▶ [Work instruction]:
From the first line to the last, give the records again exactly.

▶ [Data records]:
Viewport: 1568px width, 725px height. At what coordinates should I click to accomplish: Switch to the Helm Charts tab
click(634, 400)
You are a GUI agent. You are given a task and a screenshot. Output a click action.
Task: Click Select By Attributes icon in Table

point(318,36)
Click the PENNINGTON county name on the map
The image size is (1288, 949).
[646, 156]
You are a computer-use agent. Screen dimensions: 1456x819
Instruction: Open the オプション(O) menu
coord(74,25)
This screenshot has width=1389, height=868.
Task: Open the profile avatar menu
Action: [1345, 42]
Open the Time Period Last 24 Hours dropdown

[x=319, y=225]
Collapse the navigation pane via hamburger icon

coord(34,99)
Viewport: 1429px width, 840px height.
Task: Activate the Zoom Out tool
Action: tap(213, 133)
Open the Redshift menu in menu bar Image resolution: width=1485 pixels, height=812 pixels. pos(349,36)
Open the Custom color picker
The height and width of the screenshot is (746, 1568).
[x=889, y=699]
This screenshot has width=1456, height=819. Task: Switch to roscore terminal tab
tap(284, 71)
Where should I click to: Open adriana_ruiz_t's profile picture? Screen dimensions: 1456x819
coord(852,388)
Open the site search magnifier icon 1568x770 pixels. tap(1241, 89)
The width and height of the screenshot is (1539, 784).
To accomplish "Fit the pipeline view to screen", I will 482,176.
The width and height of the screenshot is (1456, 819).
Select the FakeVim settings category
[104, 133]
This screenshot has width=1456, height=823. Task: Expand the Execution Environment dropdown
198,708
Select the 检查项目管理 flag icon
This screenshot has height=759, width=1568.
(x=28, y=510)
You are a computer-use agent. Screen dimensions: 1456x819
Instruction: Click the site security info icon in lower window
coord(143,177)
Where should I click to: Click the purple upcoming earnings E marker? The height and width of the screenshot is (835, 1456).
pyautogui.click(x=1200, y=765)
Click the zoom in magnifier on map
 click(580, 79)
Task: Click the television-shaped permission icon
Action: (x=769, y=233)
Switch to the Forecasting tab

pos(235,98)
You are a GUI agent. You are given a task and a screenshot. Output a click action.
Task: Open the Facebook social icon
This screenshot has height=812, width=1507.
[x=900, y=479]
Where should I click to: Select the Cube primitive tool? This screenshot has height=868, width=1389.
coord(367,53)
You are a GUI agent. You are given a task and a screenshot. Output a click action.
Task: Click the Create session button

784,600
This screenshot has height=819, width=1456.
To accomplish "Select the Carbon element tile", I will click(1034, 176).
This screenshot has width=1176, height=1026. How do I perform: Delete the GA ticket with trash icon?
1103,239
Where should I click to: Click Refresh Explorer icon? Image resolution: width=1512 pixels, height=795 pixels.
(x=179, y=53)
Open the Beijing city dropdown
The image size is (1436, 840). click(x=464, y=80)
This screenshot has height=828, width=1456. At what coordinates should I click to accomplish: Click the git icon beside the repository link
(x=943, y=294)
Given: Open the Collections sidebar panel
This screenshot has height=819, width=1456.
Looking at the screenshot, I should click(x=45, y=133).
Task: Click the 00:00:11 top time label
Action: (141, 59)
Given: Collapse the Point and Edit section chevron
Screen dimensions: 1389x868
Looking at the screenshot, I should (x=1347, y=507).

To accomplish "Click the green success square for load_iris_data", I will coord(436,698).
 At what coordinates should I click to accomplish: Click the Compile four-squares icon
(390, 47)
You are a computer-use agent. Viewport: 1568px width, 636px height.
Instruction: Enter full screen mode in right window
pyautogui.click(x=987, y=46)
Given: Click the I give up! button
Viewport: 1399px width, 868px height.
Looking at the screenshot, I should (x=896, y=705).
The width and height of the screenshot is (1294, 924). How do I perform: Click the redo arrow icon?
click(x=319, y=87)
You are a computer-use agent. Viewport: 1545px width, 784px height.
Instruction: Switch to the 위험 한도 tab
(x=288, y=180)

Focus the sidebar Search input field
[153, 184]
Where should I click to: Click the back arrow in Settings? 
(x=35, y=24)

▶ [Solution for this exercise]:
Viewport: 1568px width, 725px height. At what coordinates should I click to accomplish: Switch to the Helm Charts tab
click(634, 400)
You are a GUI agent. You are given a task and a screenshot. Output a click action.
Task: Click Select By Attributes icon in Table

point(318,36)
Click the PENNINGTON county name on the map
The image size is (1288, 949).
[646, 156]
You are a computer-use agent. Screen dimensions: 1456x819
Instruction: Open the オプション(O) menu
coord(74,25)
This screenshot has width=1389, height=868.
Task: Open the profile avatar menu
Action: [1345, 42]
Open the Time Period Last 24 Hours dropdown

[x=319, y=225]
Collapse the navigation pane via hamburger icon

coord(34,99)
Viewport: 1429px width, 840px height.
Task: Activate the Zoom Out tool
Action: tap(213, 133)
Open the Redshift menu in menu bar Image resolution: width=1485 pixels, height=812 pixels. pos(349,36)
Open the Custom color picker
The height and width of the screenshot is (746, 1568).
[x=889, y=699]
This screenshot has width=1456, height=819. Task: Switch to roscore terminal tab
tap(284, 71)
Where should I click to: Open adriana_ruiz_t's profile picture? Screen dimensions: 1456x819
coord(852,388)
Open the site search magnifier icon 1568x770 pixels. tap(1241, 89)
The width and height of the screenshot is (1539, 784).
To accomplish "Fit the pipeline view to screen", I will 482,176.
The width and height of the screenshot is (1456, 819).
Select the FakeVim settings category
[104, 133]
This screenshot has width=1456, height=823. Task: Expand the Execution Environment dropdown
198,708
Select the 检查项目管理 flag icon
This screenshot has height=759, width=1568.
(x=28, y=510)
You are a computer-use agent. Screen dimensions: 1456x819
Instruction: Click the site security info icon in lower window
coord(143,177)
Where should I click to: Click the purple upcoming earnings E marker? The height and width of the screenshot is (835, 1456).
pyautogui.click(x=1200, y=765)
Click the zoom in magnifier on map
 click(580, 79)
Task: Click the television-shaped permission icon
Action: (x=769, y=233)
Switch to the Forecasting tab

pos(235,98)
You are a GUI agent. You are given a task and a screenshot. Output a click action.
Task: Open the Facebook social icon
This screenshot has height=812, width=1507.
[x=900, y=479]
Where should I click to: Select the Cube primitive tool? This screenshot has height=868, width=1389.
coord(367,53)
You are a GUI agent. You are given a task and a screenshot. Output a click action.
Task: Click the Create session button

784,600
This screenshot has height=819, width=1456.
To accomplish "Select the Carbon element tile", I will click(1034, 176).
This screenshot has width=1176, height=1026. How do I perform: Delete the GA ticket with trash icon?
1103,239
Where should I click to: Click Refresh Explorer icon? Image resolution: width=1512 pixels, height=795 pixels.
(x=179, y=53)
Open the Beijing city dropdown
The image size is (1436, 840). click(x=464, y=80)
This screenshot has height=828, width=1456. At what coordinates should I click to accomplish: Click the git icon beside the repository link
(x=943, y=294)
Given: Open the Collections sidebar panel
This screenshot has height=819, width=1456.
Looking at the screenshot, I should click(x=45, y=133).
Task: Click the 00:00:11 top time label
Action: (141, 59)
Given: Collapse the Point and Edit section chevron
Screen dimensions: 1389x868
Looking at the screenshot, I should (x=1347, y=507).

To accomplish "Click the green success square for load_iris_data", I will coord(436,698).
 At what coordinates should I click to accomplish: Click the Compile four-squares icon
(390, 47)
You are a computer-use agent. Viewport: 1568px width, 636px height.
Instruction: Enter full screen mode in right window
pyautogui.click(x=987, y=46)
Given: Click the I give up! button
Viewport: 1399px width, 868px height.
Looking at the screenshot, I should (x=896, y=705).
The width and height of the screenshot is (1294, 924). How do I perform: Click the redo arrow icon?
click(x=319, y=87)
You are a computer-use agent. Viewport: 1545px width, 784px height.
Instruction: Switch to the 위험 한도 tab
(x=288, y=180)

Focus the sidebar Search input field
[153, 184]
Where should I click to: Click the back arrow in Settings? 
(x=35, y=24)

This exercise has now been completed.